2. TEE (Trusted Execution Environment)
Wie kann ein Smartphone Fingerabdrücke oder FaceID-Daten sicher speichern, ohne dass eine bösartige App sie klaut? Jedes moderne SoC hat einen isolierten Bereich, das TEE (bei Apple: Secure Enclave). Das TEE ist wie ein zweiter, winziger Computer im Chip mit eigenem RAM und eigenem Betriebssystem. Der Hauptprozessor (Android/iOS) hat keinen direkten Zugriff darauf. Er kann dem TEE nur sagen: "Hier ist ein Scan, sag mir nur Ja oder Nein, ob er passt." Die biometrischen Daten verlassen diesen Tresor nie als Rohdaten.
3. E-Waste und die "Right to Repair" Debatte
Technisch sind Smartphones Wunderwerke der Miniaturisierung, aber ökologisch ein Albtraum. Komponenten sind verklebt statt verschraubt, und die Firmware ist oft proprietär gesperrt. Das erschwert die Reparatur (Sollbruchstellen bei Akkuwechsel). Aktuell gibt es weltweit Gesetzesinitiativen für das Right to Repair, die Hersteller zwingen, Ersatzteile und Anleitungen bereitzustellen. Projekte wie das Fairphone versuchen bereits, ein modulares Smartphone zu bauen, bei dem man Kamera oder Display ohne Spezialwerkzeug in Minuten selbst tauschen kann.
Quick-Check
Warum hält der Akku nur einen Tag?
Weil Displays riesig und hell geworden sind und Prozessoren so schnell wie Laptops sind. Die Akku-Technologie (Li-Ion) entwickelt sich viel langsamer als der Stromhunger der Apps.Was ist "Jailbreak" / "Rooten"?

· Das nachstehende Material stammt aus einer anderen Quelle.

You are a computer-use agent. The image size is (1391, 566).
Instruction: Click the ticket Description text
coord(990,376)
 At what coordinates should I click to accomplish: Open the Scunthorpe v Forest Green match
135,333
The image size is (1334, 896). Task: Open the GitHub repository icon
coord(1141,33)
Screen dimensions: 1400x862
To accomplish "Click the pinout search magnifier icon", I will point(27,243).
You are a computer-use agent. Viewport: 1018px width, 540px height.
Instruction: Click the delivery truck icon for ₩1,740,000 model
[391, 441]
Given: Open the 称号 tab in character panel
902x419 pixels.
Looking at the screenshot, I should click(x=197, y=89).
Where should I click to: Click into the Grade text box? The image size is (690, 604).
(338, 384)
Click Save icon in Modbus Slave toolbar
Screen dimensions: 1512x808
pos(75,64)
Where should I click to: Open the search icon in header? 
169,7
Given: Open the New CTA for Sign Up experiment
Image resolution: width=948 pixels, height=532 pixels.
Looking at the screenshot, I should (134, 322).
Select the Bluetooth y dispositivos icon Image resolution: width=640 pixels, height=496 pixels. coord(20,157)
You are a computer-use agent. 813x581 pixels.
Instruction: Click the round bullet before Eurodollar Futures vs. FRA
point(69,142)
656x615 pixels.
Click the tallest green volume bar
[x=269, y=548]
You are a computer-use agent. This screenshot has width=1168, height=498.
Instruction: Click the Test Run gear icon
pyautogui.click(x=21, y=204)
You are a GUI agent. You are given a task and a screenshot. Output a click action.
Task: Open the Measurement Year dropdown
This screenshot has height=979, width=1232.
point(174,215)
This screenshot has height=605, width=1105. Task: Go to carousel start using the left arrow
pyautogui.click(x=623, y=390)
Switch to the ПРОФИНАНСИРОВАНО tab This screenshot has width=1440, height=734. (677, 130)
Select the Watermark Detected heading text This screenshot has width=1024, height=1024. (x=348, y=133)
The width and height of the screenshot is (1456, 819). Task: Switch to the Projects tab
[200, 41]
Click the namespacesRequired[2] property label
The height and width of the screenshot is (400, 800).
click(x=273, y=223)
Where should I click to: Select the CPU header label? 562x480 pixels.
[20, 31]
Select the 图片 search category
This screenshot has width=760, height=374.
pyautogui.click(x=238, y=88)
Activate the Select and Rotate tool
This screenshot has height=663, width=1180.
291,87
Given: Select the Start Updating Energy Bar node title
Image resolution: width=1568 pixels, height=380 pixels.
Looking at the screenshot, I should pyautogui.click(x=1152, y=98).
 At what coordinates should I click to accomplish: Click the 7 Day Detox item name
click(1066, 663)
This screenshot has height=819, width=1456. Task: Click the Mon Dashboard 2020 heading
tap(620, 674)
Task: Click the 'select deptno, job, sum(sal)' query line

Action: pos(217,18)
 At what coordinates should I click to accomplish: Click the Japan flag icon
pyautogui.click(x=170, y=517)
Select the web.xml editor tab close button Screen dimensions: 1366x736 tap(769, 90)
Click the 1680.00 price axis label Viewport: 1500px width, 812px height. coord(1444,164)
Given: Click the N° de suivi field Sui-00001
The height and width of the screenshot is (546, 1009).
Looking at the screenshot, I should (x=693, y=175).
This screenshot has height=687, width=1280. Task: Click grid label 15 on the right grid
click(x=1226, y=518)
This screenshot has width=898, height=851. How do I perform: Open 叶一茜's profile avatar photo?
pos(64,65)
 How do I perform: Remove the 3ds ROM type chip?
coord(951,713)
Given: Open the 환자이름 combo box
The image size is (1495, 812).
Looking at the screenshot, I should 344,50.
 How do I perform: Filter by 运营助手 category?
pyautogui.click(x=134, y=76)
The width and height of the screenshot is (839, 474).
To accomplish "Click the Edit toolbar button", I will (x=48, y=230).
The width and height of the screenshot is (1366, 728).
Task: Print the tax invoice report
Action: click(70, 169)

Das Knacken der Sicherheits-Sperren, um volle Kontrolle (Admin-Rechte) zu bekommen. Erlaubt Dinge, die der Hersteller verboten hat, ist aber ein Sicherheitsrisiko (Viren!).Warum werden Kameras immer besser?
Nicht wegen den Linsen (die sind winzig), sondern wegen "Computational Photography". KI berechnet aus 10 schlechten Fotos ein perfektes Bild (Nachtmodus).